Induction of carbonyl reductase 1 (CBR1) expression in human lung tissues and lung cancer cells by the cigarette smoke constituent benzo[a]pyrene.

Carbonyl reductase 1 (CBR1) reduces various xenobiotic carbonyl substrates to corresponding alcohol metabolites. Here we demonstrated that benzo[a]pyrene (B[a]P), a potent pro-carcinogen and predominant polycyclic aromatic hydrocarbon (PAH) compound in cigarette smoke and air pollutants, upregulates CBR1 gene expression in vitro and in vivo, and that a proximal xenobiotic response element (XRE) motif (₋122XRE) mediates the induction effect of B[a]P. First, we observed 46% and 50% increases in CBR1 mRNA and CBR1 protein levels, respectively, in human lung tissue samples from smokers compared to never-smokers. Second, we detected 3.0-fold (p<0.0001) induction of CBR1 mRNA and 1.5-fold (p<0.01) induction of CBR1 protein levels in cells of the human lung cancer cell line A549 incubated with 2.5 µM B[a]P for 24h. Third, results from experiments with CBR1 promoter constructs indicated that a proximal XRE motif ₋122XRE) mediates induction of reporter activity in response to B[a]P. Furthermore, we detected enhanced nuclear translocation of aryl hydrocarbon receptor (AhR) following B[a]P exposure in A549 cells. Finally, we demonstrated increased binding of specific protein complexes to ₋122XRE in nuclear extracts from B[a]P-treated cells and the presence of the AhR/Arnt complex in the specific nuclear protein ₋122XRE complexes.

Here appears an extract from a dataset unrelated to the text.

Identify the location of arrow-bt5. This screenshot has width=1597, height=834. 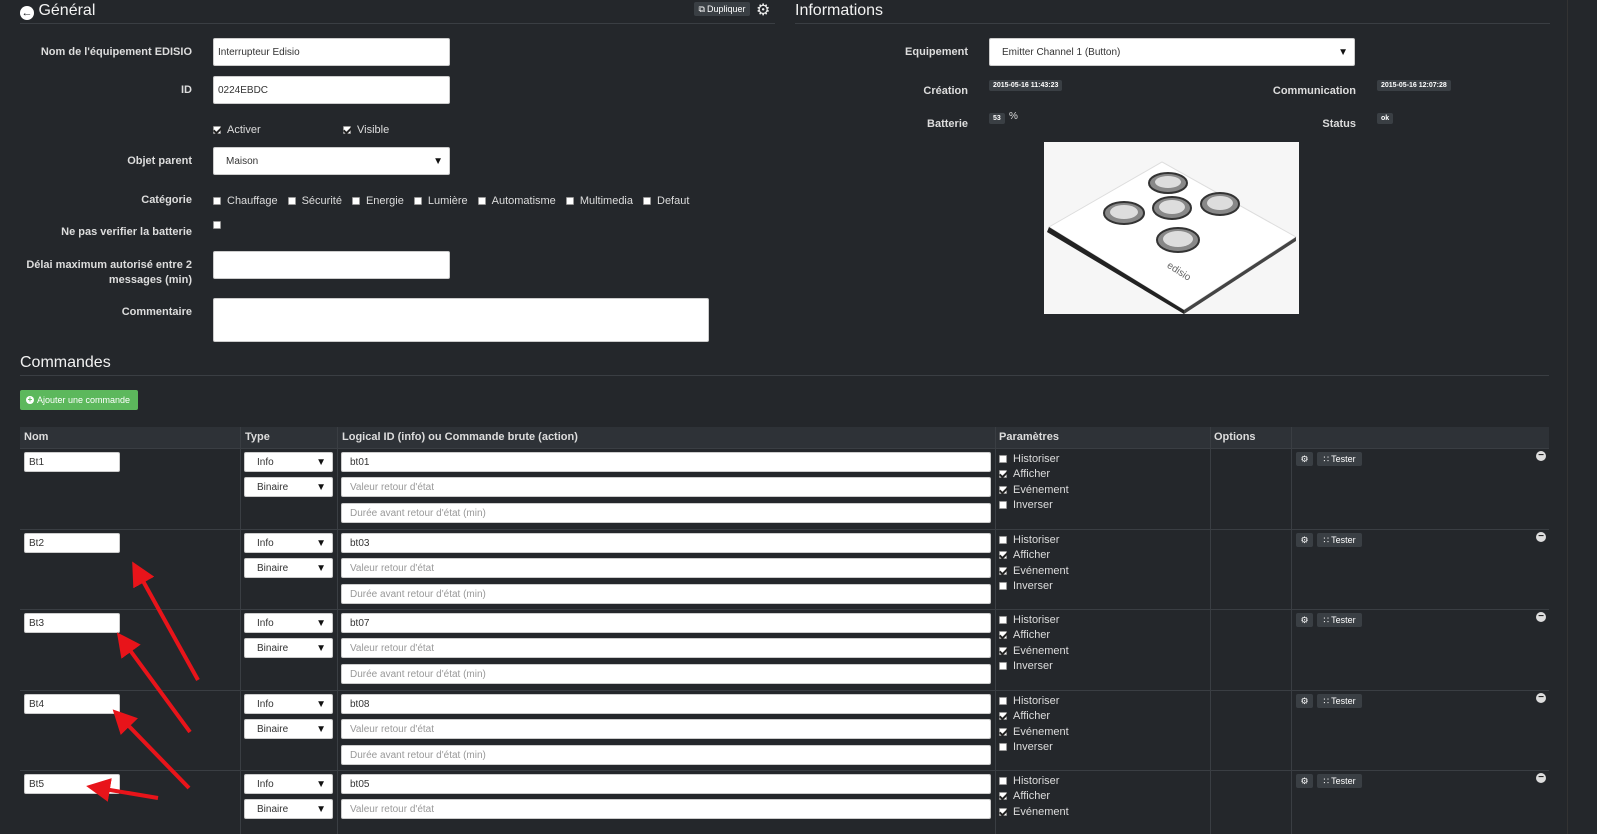
(122, 790).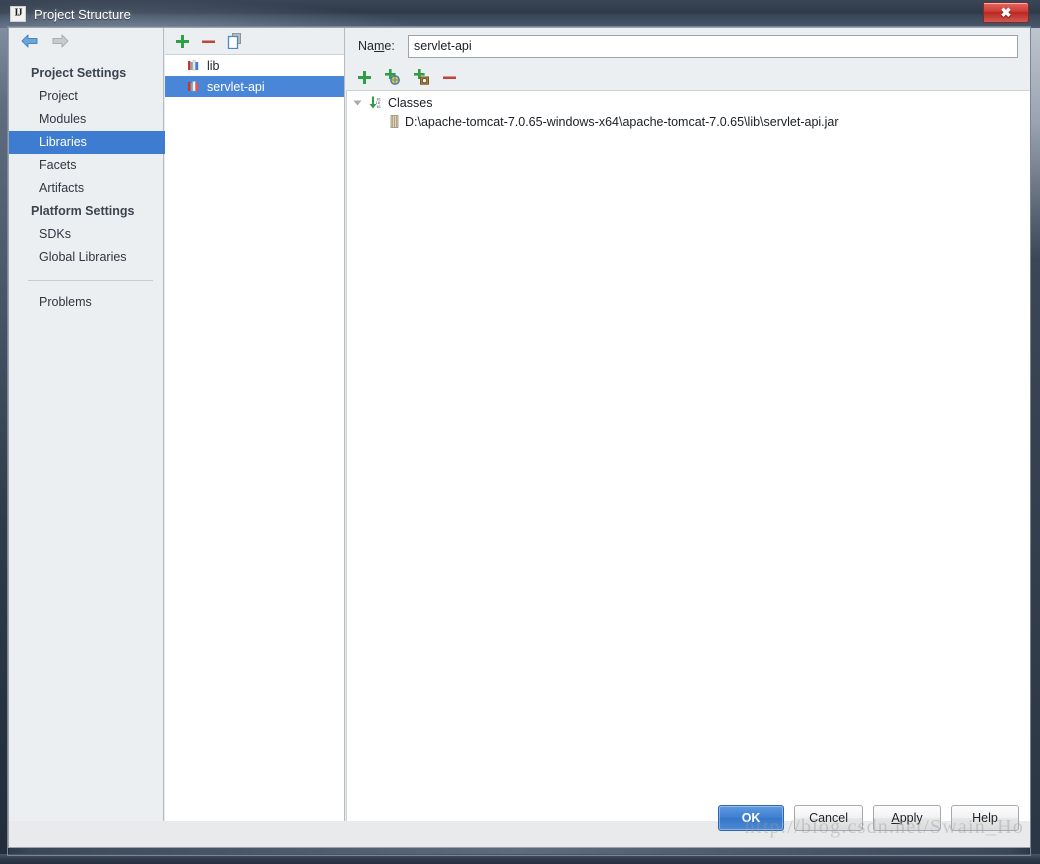 The width and height of the screenshot is (1040, 864). What do you see at coordinates (688, 77) in the screenshot?
I see `library-roots-toolbar` at bounding box center [688, 77].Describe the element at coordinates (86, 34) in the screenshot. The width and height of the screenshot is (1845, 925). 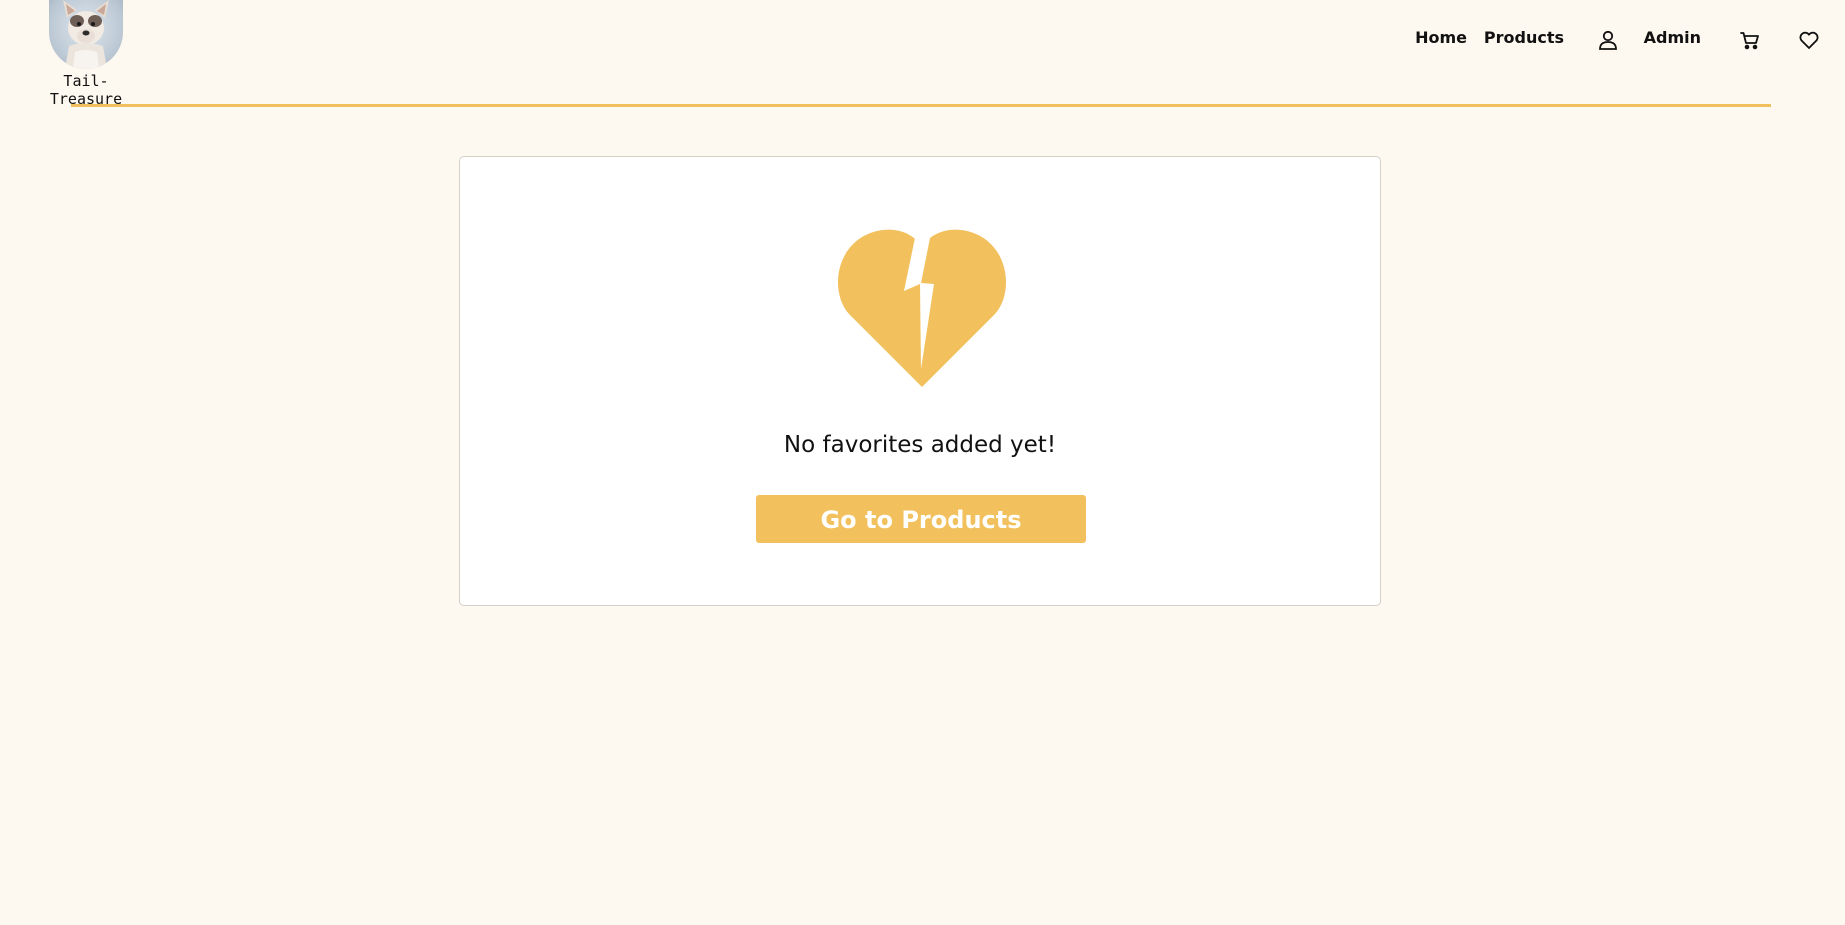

Expression of the anthracycline-metabolizing enzyme carbonyl reductase 1 in hearts from donors with Down syndrome.

Cancer patients with Down syndrome (DS) are susceptible to developing anthracycline-related cardiotoxicity. The pathogenesis of anthracycline-related cardiotoxicity has been linked to the intracardiac synthesis of alcohol metabolites by carbonyl reductase 1 (CBR1). CBR1 is located in the DS critical region (21q22.12). The expression of CBR1 in hearts from individuals with DS has not been characterized. This study documented CBR1 expression in hearts from donors with DS (n = 4) and donors without DS (n = 15). The DS samples showed 1.8-fold higher CBR1 mRNA levels compared to the non-DS samples (levels in DS samples were 3.3-relative fold, and those in non-DS were 1.8-relative fold; p = 0.012). CBR1 protein levels were 1.9-fold higher in DS samples than in non-DS samples (13.5 ± 7.7 versus 7.2 ± 3.9 nmol/g cytosolic protein, respectively; p = 0.029). CBR1 activity for daunorubicin was 1.7-fold higher in DS samples than in non-DS samples (3.8 ± 0.1 versus 2.3 ± 0.2 nmol daunol/min · mg, respectively; p = 0.050). CBR1 1096G>A (rs9024) affects CBR1 activity, and one heart trisomic for the variant A allele (A/A/A) exhibited low enzymatic activity. These findings suggest that increased CBR1 expression in the hearts of individuals with DS may contribute to the risk of anthracycline-related cardiotoxicity.